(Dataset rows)
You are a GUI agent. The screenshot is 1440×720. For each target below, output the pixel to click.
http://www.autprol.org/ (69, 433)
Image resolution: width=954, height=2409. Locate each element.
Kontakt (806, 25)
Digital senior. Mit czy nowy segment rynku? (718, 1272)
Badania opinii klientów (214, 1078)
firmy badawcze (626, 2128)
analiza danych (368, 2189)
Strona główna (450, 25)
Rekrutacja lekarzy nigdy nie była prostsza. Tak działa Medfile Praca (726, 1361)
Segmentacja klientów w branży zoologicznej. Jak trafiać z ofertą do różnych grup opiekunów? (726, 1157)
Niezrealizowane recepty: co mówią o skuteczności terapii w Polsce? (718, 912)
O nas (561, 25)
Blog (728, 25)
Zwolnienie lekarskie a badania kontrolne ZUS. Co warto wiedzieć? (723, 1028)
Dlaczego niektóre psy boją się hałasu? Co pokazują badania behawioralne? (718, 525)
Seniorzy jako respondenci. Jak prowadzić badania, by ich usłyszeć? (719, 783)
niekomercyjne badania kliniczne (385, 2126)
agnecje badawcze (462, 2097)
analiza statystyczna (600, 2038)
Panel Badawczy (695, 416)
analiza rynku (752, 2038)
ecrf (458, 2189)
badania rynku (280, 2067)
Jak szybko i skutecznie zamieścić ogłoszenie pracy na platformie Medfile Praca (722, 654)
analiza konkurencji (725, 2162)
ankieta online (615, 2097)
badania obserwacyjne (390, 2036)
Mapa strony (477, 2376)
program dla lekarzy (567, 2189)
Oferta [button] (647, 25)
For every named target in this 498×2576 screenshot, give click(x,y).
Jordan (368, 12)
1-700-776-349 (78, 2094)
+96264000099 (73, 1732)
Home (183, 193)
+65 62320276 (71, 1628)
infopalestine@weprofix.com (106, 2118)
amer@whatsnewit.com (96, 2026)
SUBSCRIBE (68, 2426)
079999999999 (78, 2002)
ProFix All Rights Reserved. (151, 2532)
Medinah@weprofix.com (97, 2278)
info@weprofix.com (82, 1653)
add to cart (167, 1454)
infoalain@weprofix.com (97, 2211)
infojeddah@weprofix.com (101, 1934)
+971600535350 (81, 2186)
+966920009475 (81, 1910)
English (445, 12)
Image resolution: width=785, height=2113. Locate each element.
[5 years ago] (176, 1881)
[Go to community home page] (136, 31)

## YOUR OBJECTIVE
Reproduce the entries above verbatim, starting at the line containing "analiza konkurencji (725, 2162)" and continuing through the final entry, with both ends included.

## THE COMPLETED TASK
analiza konkurencji (725, 2162)
ankieta online (615, 2097)
badania obserwacyjne (390, 2036)
Mapa strony (477, 2376)
program dla lekarzy (567, 2189)
Oferta [button] (647, 25)
For every named target in this 498×2576 screenshot, give click(x,y).
Jordan (368, 12)
1-700-776-349 (78, 2094)
+96264000099 (73, 1732)
Home (183, 193)
+65 62320276 (71, 1628)
infopalestine@weprofix.com (106, 2118)
amer@whatsnewit.com (96, 2026)
SUBSCRIBE (68, 2426)
079999999999 (78, 2002)
ProFix All Rights Reserved. (151, 2532)
Medinah@weprofix.com (97, 2278)
info@weprofix.com (82, 1653)
add to cart (167, 1454)
infoalain@weprofix.com (97, 2211)
infojeddah@weprofix.com (101, 1934)
+971600535350 (81, 2186)
+966920009475 (81, 1910)
English (445, 12)
Image resolution: width=785, height=2113. Locate each element.
[5 years ago] (176, 1881)
[Go to community home page] (136, 31)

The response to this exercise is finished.